Deep Inspiration Breath Hold Technique (DIBH) - Using the Goggles
- DIBH for breast radiation therapy - download our brochure
- DIBH – using the snorkel and mouth piece (at our GenesisCare St Vincent's centre only) - download our brochure
For women with left side breast cancer, a major concern is the dose of radiation delivered to the heart which sits to the left side of the body. The radiation dose to the heart could increase the risk of heart disease. Deep Inspiration Breath Hold, or DIBH, is the most efficient way to minimise this risk however, there are other methods to reduce the radiation dose to the heart.
How DIBH works / What is it?
Deep Inspiration Breath Hold is a radiation therapy technique that requires you to hold your breath during your CT scan (measurement scan) and each daily treatment. You need to be able to hold your breath for a short period ~ 20 seconds, several times during each daily treatment. A small plastic box is taped to your chest and a special camera and equipment monitors your breathing . This equipment will only allow the treatment machine to deliver radiation whilst you are holding your breath.
Why consider DIBH?
When you hold your breath your chest is expanded and your heart is pushed down and away from your chest wall. This process will help minimise the dose to your lungs and heart during your daily treatment.
Comparison between free breathing and DIBH
Figure 1 (Above left): Free breathing treatment - heart receives high dose radiation
Figure 2 (Above right): Deep inspiration breath hold treatment - heart outside radiation field (heart delineated in blue)
What is involved?
Once your doctor has decided you may be suitable for DIBH, there are 3 steps in the process.
- Education session
- CT scan/ Measurements
1. Education session
At this appointment your doctor or Radiation Therapist will introduce you to the DIBH equipment and give you an overview of the DIBH technique for the CT scan and treatment.
You will be taught how to breathe and hold your breath correctly. It is useful to practice holding your breath a few times a day at home prior to the next step to give you more confidence. Practicing also increases your ability to take bigger breaths and will familiarise you with what’s required for radiotherapy treatment.
2. CT Simulation
At this appointment we will perform the measurement scans for your treatment. The scan is performed while you wear a pair of video goggles. You will be able to monitor your breathing and be in control at all times.
Below is an example of what you will see inside the goggles.
The yellow bar represents your breathing and will move up and down as you breathe in and out.
***
TASK REQUIREMENTS:
• A. In the DIBH page, for roughly how long at a time must a patient be able to hold their breath?
• B. Write the next part of the DIBH page, picking up after its final sentence about the yellow bar.

ENTRIES PROVIDED:
***
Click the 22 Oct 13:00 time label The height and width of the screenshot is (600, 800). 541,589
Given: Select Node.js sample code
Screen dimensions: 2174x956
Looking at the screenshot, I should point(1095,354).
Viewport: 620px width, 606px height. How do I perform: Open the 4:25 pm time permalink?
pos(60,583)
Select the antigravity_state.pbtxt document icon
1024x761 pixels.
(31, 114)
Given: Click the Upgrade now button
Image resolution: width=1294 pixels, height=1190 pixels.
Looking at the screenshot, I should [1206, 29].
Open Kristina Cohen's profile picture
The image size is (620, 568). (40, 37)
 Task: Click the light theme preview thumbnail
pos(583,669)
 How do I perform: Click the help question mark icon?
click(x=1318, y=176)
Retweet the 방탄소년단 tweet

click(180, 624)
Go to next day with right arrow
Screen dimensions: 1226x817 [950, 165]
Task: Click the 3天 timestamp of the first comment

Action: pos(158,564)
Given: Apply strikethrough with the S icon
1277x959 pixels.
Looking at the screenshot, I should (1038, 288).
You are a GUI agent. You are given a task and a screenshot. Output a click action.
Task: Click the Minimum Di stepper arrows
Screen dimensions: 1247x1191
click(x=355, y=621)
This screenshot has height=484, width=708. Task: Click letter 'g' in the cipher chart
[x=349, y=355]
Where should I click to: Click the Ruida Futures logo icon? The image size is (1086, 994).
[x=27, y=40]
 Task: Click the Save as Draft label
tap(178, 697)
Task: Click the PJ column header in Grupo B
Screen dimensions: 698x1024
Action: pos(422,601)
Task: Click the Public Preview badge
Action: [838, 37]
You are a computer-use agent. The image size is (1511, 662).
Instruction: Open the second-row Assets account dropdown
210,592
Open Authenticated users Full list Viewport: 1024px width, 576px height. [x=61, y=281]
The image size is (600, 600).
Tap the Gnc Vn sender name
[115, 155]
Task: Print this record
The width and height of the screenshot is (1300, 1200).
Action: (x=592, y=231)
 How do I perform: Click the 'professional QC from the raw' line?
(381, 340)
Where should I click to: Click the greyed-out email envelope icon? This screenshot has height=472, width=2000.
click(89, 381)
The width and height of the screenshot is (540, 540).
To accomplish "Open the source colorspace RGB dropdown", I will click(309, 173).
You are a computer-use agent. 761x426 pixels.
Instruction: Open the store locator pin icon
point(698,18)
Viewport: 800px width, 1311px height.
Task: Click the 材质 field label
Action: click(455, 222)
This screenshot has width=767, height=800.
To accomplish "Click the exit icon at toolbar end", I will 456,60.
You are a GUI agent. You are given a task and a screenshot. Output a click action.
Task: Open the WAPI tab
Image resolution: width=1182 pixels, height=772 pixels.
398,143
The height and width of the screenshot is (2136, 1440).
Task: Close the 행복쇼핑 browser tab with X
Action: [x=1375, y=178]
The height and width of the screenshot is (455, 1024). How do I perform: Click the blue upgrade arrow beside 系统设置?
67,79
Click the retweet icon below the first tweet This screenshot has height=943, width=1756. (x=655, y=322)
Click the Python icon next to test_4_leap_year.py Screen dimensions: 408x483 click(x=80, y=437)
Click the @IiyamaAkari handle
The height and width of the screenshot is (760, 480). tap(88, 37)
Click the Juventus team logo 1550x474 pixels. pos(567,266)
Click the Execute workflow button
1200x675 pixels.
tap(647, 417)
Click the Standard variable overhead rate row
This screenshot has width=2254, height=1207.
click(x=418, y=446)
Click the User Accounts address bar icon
***
ANSWERS GIVEN:
• A. About 20 seconds.

• B.
The blue area represents the level of deep breath hold you need to achieve. This level is tailored to each patient and is determined at the CT scan by the Radiation Therapist. When you deep breathe, the yellow bar will move into the blue zone and turn green. It is important you understand the breathing process and attempt to breathe the same way every time. Please ask us any questions that come to mind. If taking a breath is too difficult, let the Radiation Therapist know as they can adjust the blue area height to better suit you.
For DIBH, you take a deep breath in, move the yellow bar into the blue zone to turn the bar green, and keep it there during the scan and while receiving radiation treatment.
Below is an animated example of what you will see inside the goggles
The yellow bar will move up and down as you breathe in and out. As you breathe deeply the yellow bar moves up toward the level of breath hold you need to achieve.
Deep Inspiration Breath Hold is when the yellow bar has moved into the blue zone. The level of deep inspiration breath hold has turned green. You are now holding your breath at the correct level.
In the treatment room, you will be provided with the goggles and asked to practice holding your breath. You will be coached so that you can hold your breath at the right depth (achieve the green bar which is the same level you achieved at the CT appointment).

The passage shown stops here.